On December 9, 2010, around 4:00 a.m. you started getting ready to go to the hospital and get surgery. I was scared and worried because I didn’t know how many days you were going to stay at the hospital. You were released from the hospital that same day you had surgery and I was happy. I couldn’t go home because I wasn’t in conditions to see you. Since, you couldn't be next to sick people I spent the whole day at my grandma’s house and I was sad because I wanted to see you.

So far, you have been better and everyday I see you getting better and going back to work and doing all the stuff you did before you got the diagnosis. Our family can be more positive now because we have a good outlook in life. As a result of your fight against cancer it made me realize that the smallest things you do for us make a huge difference in our lives. I feel optimistic about our future because at first you felt you weren’t going to overcome breast cancer but your still fighting on, and it has made all of us stronger.

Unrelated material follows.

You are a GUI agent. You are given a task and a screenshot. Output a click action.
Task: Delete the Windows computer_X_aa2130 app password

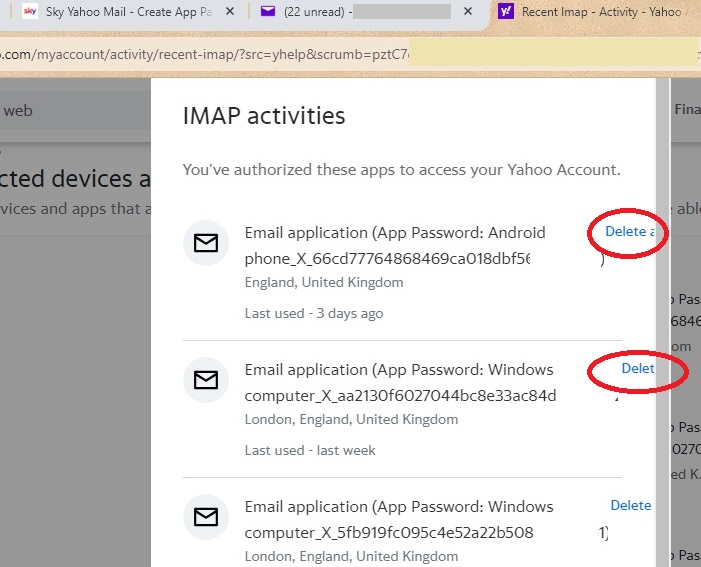[638, 368]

Even though, you couldn't help being really depressed when you first got diagnosed with breast cancer, you overcame it. My grandma and I stayed really strong for you. You always thought that you were never going to survive, but you’re here right now and living your life. I am grateful to still have you with me and I couldn't imagine a life without you. You are a big part of my life and I would advise you to always have hope even though your problems don’t seem to have a solution. In conclusion, you should also have a positive outlook in the future and don’t feel depressed because it will make things worst.